黄潮生无心之问,盲老者随口的回答,让黄潮生陷入问题泥潭中。
“真有孟婆吗?我怎么没见到?不会也是个组织的代称吧?”
盲老者微笑着点点头。黄潮生后悔自已的多嘴一问。忽然,黄潮生又似问起什么来?
“监狱,在那一层?”
盲老者闻之,脸色大变,端酒的杯子摔到桌上。
“意欲何为?”
“与我一起来此的,还有一位女的。被大姐头直接关起来了。我想去看看。”
盲老者盯着黄潮生认真打量。没有感觉到黄潮生别有用心。他沉思片刻,言道,“这个好办。不过——”
一见对方提出要求,黄潮生十分亲切起来。抬了下手,示意请对方明言。
“我可以不收你为徒弟。但是,我的本领,你可一定要学。”
又来。黄潮生痛苦的摸着脑门。忽然,他也有所悟。过目不忘的本事,人间少有。但凡学习,十目一行还嫌错漏。自己的这门能力太过张扬。看来还是低调些好。
“成交。”
黄潮生痛快答应。盲老者逐渐熄灭的希望之火,又雄雄燃烧起来。
回到高楼,盲老者先上楼。见楼上安全,才向楼下的黄潮生打手势。
这表演,让黄潮生看的心惊。影视上,不想让人知晓。大多从什么秘密通道潜入。盲老者到好,直接让他从正门进。只要不让人看到就成。算什么秘密行动。让盲老者给摆了一道,黄潮生暗叹自己,还是太年轻。
黄潮生怎能知晓。这座楼,没有想像的那么简单。每间房一个小型结界,一层为中型法阵,整楼为一个大型阵法。楼外还有三层防御结界。
黄潮生只是说去探视下。盲老者当然由此来安排。反正,黄潮生有临时工作证。就算发现,他打个掩护,就能混过关。
终于到了,黄潮生推开监狱的房门。只见,里面是一条长的不见尽头的长廊。长廊两侧有不少铁门。如此情景,看着都让人心底发寒。
黄潮生一步步向前走。
“吼——”
这才刚走到第一个铁门前。震耳欲聋的吼叫声,如台风般的恶臭气,惊吓了黄潮生一跳。扭头时,对面黑暗中一双发着幽光的大眼睛,更加让人胆颤。

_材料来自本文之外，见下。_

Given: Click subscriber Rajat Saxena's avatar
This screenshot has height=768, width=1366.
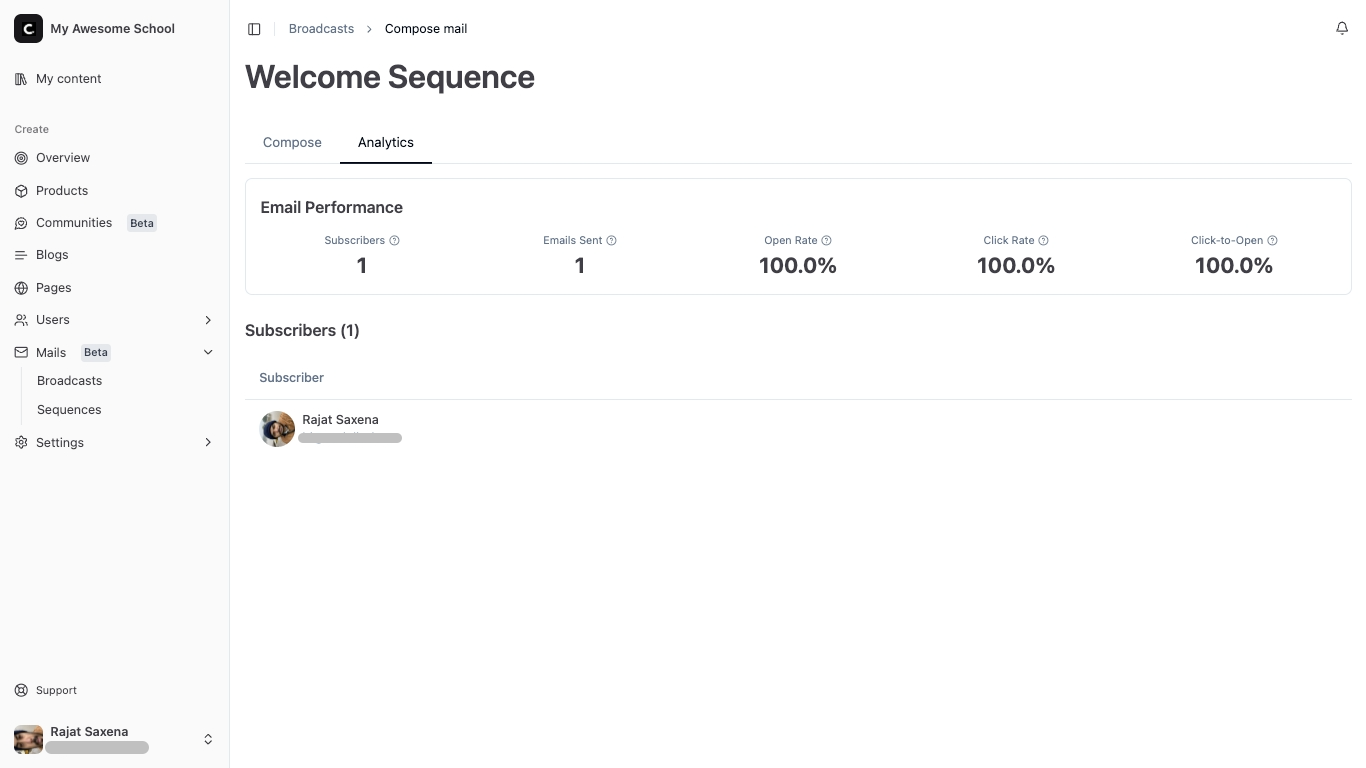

顿时,整个监狱的铁门都沸腾起来。真是群魔乱舞,百鬼夜行之势。
黄潮生恢复平静,心头怒火直顶脑门。有言道:无知者,无畏。更有老话:心中有正气,便百无禁忌。
看着那双大眼睛向铁门而来,黄潮生看准备机会。上前,一拳打在一只眼睛上。对面铁门,一张巨嘴,露着獠牙探出来。黄潮生回身一个侧踹。

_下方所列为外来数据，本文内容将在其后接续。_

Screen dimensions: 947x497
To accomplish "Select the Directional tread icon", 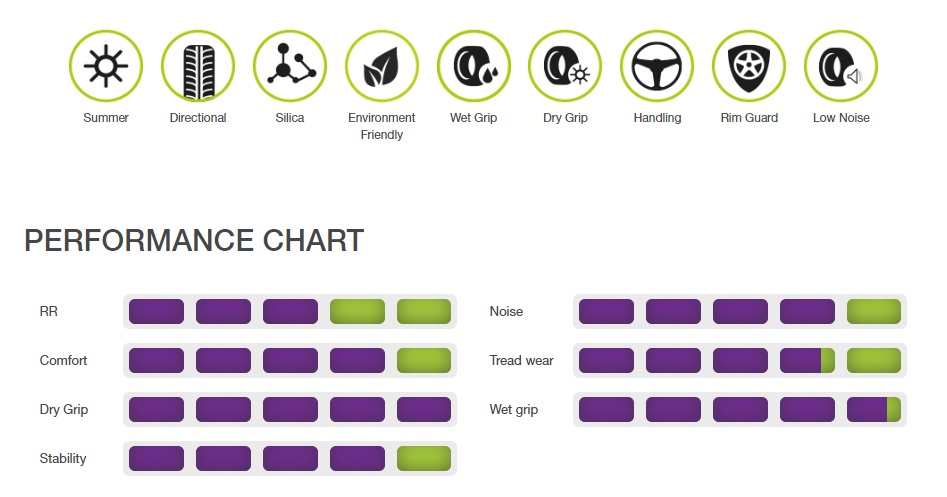I will [198, 66].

痛苦的号叫声,传向监狱深处。瞬间,方才的造反势头不见了。整个房间,又恢复了寂静。
当黄潮生走过一个铁门前,一条长舌头探出来。黄潮生眼疾手快。扯住它,拉到对面铁门,缠住,正要打结。铁门里伸出一双绿色鸡爪来。黄潮生也是不客气,用胳膊迎上去,让它抓中,自己乘机拿住它。“卡——卡——”一对鸡爪齐齐骨折。再将那舌头绑了个结实。
“啪啪啪——”鼓掌声传来。
黄潮生回身,只见那个吊儿郎当的队长,正站在大门口。
“你来做什么?”队长问道。
“寻个人。和我一起来这儿的。她被关起来了。”原本,黄潮生与盲老者有一套说词。面对时,黄潮生还是觉得坦诚比较好。
“哦!随我来。”队长似知晓,说了声,转身就走了。
黄潮生犹豫了下。随着队长去了。